::: TASK DATA :::
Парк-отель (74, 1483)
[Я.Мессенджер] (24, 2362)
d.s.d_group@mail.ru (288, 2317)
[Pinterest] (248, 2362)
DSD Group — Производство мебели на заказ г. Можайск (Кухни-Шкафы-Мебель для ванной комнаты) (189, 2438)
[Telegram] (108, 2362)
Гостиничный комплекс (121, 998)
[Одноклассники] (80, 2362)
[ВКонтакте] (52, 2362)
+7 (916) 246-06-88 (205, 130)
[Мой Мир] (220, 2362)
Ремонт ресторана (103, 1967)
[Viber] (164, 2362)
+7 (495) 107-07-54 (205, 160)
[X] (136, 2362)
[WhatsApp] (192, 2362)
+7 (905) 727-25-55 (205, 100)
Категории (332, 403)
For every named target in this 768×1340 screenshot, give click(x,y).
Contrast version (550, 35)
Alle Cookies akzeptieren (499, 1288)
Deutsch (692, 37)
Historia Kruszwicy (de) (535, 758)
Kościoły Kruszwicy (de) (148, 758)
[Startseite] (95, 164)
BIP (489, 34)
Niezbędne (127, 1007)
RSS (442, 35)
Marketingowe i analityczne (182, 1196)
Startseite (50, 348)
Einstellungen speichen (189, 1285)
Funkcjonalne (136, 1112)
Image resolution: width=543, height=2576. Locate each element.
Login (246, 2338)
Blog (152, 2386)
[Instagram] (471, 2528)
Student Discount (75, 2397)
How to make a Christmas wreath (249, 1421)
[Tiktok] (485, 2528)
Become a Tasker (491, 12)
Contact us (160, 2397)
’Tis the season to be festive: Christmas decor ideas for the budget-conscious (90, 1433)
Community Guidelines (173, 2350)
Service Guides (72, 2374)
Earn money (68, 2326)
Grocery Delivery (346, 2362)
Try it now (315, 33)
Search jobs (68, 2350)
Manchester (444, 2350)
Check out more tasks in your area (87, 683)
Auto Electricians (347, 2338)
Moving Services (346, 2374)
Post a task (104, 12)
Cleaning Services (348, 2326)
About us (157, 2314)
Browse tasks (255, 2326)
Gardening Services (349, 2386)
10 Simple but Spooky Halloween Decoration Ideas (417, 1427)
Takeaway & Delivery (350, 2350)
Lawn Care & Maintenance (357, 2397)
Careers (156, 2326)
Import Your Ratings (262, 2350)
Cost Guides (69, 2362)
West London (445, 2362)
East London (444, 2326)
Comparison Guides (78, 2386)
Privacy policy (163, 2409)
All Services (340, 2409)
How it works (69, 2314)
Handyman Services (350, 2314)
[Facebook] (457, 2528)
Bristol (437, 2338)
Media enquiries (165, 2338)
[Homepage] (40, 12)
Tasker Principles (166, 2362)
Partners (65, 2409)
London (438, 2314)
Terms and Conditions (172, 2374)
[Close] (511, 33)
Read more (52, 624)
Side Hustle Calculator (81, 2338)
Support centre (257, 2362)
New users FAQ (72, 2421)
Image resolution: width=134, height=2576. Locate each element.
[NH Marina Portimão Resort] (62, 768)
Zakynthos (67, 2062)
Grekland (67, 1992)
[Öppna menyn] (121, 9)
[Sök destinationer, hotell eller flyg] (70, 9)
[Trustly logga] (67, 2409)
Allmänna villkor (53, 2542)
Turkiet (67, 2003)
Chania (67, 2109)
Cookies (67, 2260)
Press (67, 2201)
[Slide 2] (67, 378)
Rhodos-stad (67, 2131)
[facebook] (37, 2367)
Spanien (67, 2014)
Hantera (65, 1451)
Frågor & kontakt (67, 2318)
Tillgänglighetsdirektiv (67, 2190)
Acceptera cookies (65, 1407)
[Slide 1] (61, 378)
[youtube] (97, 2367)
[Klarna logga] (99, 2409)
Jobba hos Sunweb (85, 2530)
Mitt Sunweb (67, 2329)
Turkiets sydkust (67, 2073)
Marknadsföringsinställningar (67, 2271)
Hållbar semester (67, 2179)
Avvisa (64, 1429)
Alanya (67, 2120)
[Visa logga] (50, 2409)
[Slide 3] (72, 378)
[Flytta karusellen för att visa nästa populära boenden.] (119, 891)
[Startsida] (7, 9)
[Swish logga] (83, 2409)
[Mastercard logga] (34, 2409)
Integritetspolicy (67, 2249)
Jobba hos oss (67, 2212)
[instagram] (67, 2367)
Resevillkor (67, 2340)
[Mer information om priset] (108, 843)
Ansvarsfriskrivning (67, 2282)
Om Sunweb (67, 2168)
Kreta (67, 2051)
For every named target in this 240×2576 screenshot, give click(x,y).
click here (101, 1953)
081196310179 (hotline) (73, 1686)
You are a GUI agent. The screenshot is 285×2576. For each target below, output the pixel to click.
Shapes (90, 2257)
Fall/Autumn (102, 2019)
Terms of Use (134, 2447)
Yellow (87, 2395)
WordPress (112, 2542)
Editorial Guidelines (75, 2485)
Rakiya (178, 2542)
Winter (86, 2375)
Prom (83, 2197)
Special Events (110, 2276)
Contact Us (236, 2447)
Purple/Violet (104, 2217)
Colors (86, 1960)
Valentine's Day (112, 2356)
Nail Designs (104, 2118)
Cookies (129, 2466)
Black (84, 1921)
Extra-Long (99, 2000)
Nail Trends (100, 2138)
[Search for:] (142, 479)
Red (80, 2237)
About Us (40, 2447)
:::
:: TRY IT ::
All of the data above is to be given again, word for word.

:: RESPONSE TO THE EXERCISE ::
Парк-отель (74, 1483)
[Я.Мессенджер] (24, 2362)
d.s.d_group@mail.ru (288, 2317)
[Pinterest] (248, 2362)
DSD Group — Производство мебели на заказ г. Можайск (Кухни-Шкафы-Мебель для ванной комнаты) (189, 2438)
[Telegram] (108, 2362)
Гостиничный комплекс (121, 998)
[Одноклассники] (80, 2362)
[ВКонтакте] (52, 2362)
+7 (916) 246-06-88 (205, 130)
[Мой Мир] (220, 2362)
Ремонт ресторана (103, 1967)
[Viber] (164, 2362)
+7 (495) 107-07-54 (205, 160)
[X] (136, 2362)
[WhatsApp] (192, 2362)
+7 (905) 727-25-55 (205, 100)
Категории (332, 403)
For every named target in this 768×1340 screenshot, give click(x,y).
Contrast version (550, 35)
Alle Cookies akzeptieren (499, 1288)
Deutsch (692, 37)
Historia Kruszwicy (de) (535, 758)
Kościoły Kruszwicy (de) (148, 758)
[Startseite] (95, 164)
BIP (489, 34)
Niezbędne (127, 1007)
RSS (442, 35)
Marketingowe i analityczne (182, 1196)
Startseite (50, 348)
Einstellungen speichen (189, 1285)
Funkcjonalne (136, 1112)
Image resolution: width=543, height=2576. Locate each element.
Login (246, 2338)
Blog (152, 2386)
[Instagram] (471, 2528)
Student Discount (75, 2397)
How to make a Christmas wreath (249, 1421)
[Tiktok] (485, 2528)
Become a Tasker (491, 12)
Contact us (160, 2397)
’Tis the season to be festive: Christmas decor ideas for the budget-conscious (90, 1433)
Community Guidelines (173, 2350)
Service Guides (72, 2374)
Earn money (68, 2326)
Grocery Delivery (346, 2362)
Try it now (315, 33)
Search jobs (68, 2350)
Manchester (444, 2350)
Check out more tasks in your area (87, 683)
Auto Electricians (347, 2338)
Moving Services (346, 2374)
Post a task (104, 12)
Cleaning Services (348, 2326)
About us (157, 2314)
Browse tasks (255, 2326)
Gardening Services (349, 2386)
10 Simple but Spooky Halloween Decoration Ideas (417, 1427)
Takeaway & Delivery (350, 2350)
Lawn Care & Maintenance (357, 2397)
Careers (156, 2326)
Import Your Ratings (262, 2350)
Cost Guides (69, 2362)
West London (445, 2362)
East London (444, 2326)
Comparison Guides (78, 2386)
Privacy policy (163, 2409)
All Services (340, 2409)
How it works (69, 2314)
Handyman Services (350, 2314)
[Facebook] (457, 2528)
Bristol (437, 2338)
Media enquiries (165, 2338)
[Homepage] (40, 12)
Tasker Principles (166, 2362)
Partners (65, 2409)
London (438, 2314)
Terms and Conditions (172, 2374)
[Close] (511, 33)
Read more (52, 624)
Side Hustle Calculator (81, 2338)
Support centre (257, 2362)
New users FAQ (72, 2421)
Image resolution: width=134, height=2576. Locate each element.
[NH Marina Portimão Resort] (62, 768)
Zakynthos (67, 2062)
Grekland (67, 1992)
[Öppna menyn] (121, 9)
[Sök destinationer, hotell eller flyg] (70, 9)
[Trustly logga] (67, 2409)
Allmänna villkor (53, 2542)
Turkiet (67, 2003)
Chania (67, 2109)
Cookies (67, 2260)
Press (67, 2201)
[Slide 2] (67, 378)
Rhodos-stad (67, 2131)
[facebook] (37, 2367)
Spanien (67, 2014)
Hantera (65, 1451)
Frågor & kontakt (67, 2318)
Tillgänglighetsdirektiv (67, 2190)
Acceptera cookies (65, 1407)
[Slide 1] (61, 378)
[youtube] (97, 2367)
[Klarna logga] (99, 2409)
Jobba hos Sunweb (85, 2530)
Mitt Sunweb (67, 2329)
Turkiets sydkust (67, 2073)
Marknadsföringsinställningar (67, 2271)
Hållbar semester (67, 2179)
Avvisa (64, 1429)
Alanya (67, 2120)
[Visa logga] (50, 2409)
[Slide 3] (72, 378)
[Flytta karusellen för att visa nästa populära boenden.] (119, 891)
[Startsida] (7, 9)
[Swish logga] (83, 2409)
[Mastercard logga] (34, 2409)
Integritetspolicy (67, 2249)
Jobba hos oss (67, 2212)
[instagram] (67, 2367)
Resevillkor (67, 2340)
[Mer information om priset] (108, 843)
Ansvarsfriskrivning (67, 2282)
Om Sunweb (67, 2168)
Kreta (67, 2051)
For every named target in this 240×2576 screenshot, give click(x,y).
click here (101, 1953)
081196310179 (hotline) (73, 1686)
You are a GUI agent. The screenshot is 285×2576. For each target below, output the pixel to click.
Shapes (90, 2257)
Fall/Autumn (102, 2019)
Terms of Use (134, 2447)
Yellow (87, 2395)
WordPress (112, 2542)
Editorial Guidelines (75, 2485)
Rakiya (178, 2542)
Winter (86, 2375)
Prom (83, 2197)
Special Events (110, 2276)
Contact Us (236, 2447)
Purple/Violet (104, 2217)
Colors (86, 1960)
Valentine's Day (112, 2356)
Nail Designs (104, 2118)
Cookies (129, 2466)
Black (84, 1921)
Extra-Long (99, 2000)
Nail Trends (100, 2138)
[Search for:] (142, 479)
Red (80, 2237)
About Us (40, 2447)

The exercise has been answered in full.